Consider a group and a target object, such as a set. A group actions associate each group element with an automorphism of a target object, such as a set.

Group action

Let $G$ be a group with operation $m_{G} : G \times G \to G$ , and let $A$ and object. A function $σ : G \to Auto (A)$ is a group action iff:

the identity of $G$ maps to the identity of $A$ .
either:
1. for any $g, h \in G$ , $σ (m_{G} (g, h)) =$ $σ (g) \circ σ (h)$ [left-action]
2. for any $g, h \in G$ , $σ (m_{G} (g, h)) =$ $σ (h) \circ σ (h)$ [right-action]

Why are there two types of actions?

Composition order

The need for two action types arises from the two ways of mapping the parameters that go into $m_{G} (_,_)$ to the "inputs" of function composition $_\circ_$ .

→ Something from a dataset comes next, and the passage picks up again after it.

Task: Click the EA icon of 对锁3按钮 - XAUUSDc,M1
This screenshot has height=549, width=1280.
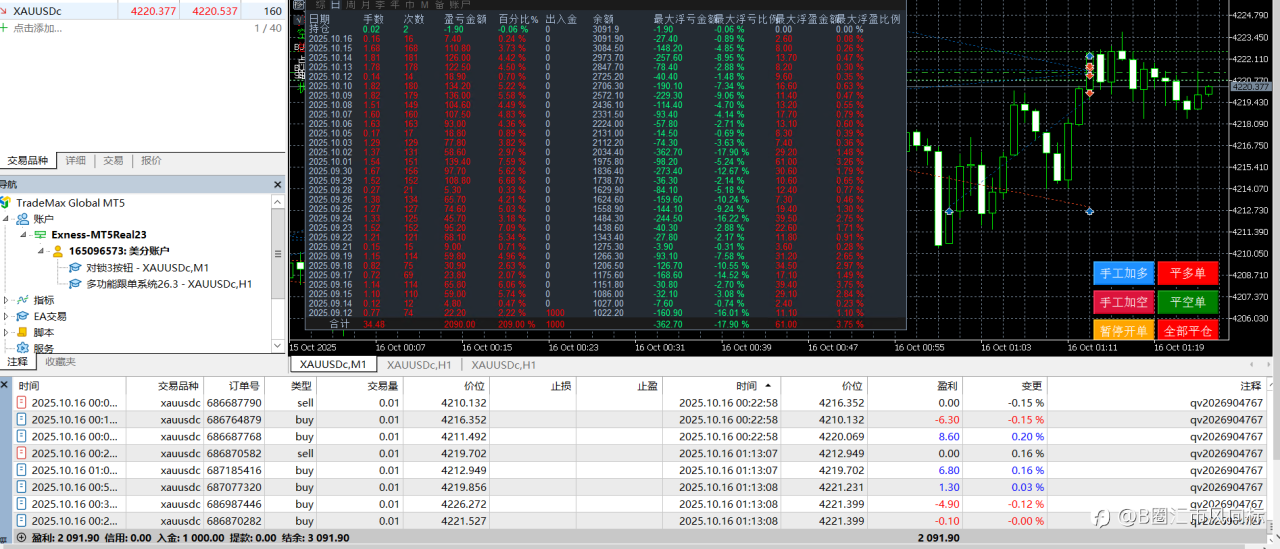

Consider $σ$ as a group homomorphism from $(G, +)$ to a group $(F_{A}, @)$ where the elements of $F_{A}$ are automorphisms of $A$ . The operation $@$ can take one of two forms:

$@$ is standard function composition: $f @ g (x) = f (g (x))$
$@$ is the opposite of standard function composition: $f @ g (x) = g (f (x))$

The 1^st operation corresponds to a left-action and the 2^nd operation to a right-action. If, for the 2^nd operation, we write functions on the right of their arguments:

(x) f @ g = ((x) f) g

Then we can see how the terms left and right arise. This is covered more below.

Compact notation

Let $g, h \in G$ and $x \in A$ . For a left-action (second parameter goes first), typical notation will express the second requirement in the definition above as:

σ (m_{G} (g, h)) (x) = σ (g) \circ σ (h) (x)

to:

(a h) . x = a . (h . x)

The dot is often dropped to arrive at:

(a h) x = a (h x)

And because these two terms are equal, the brackets are often dropped.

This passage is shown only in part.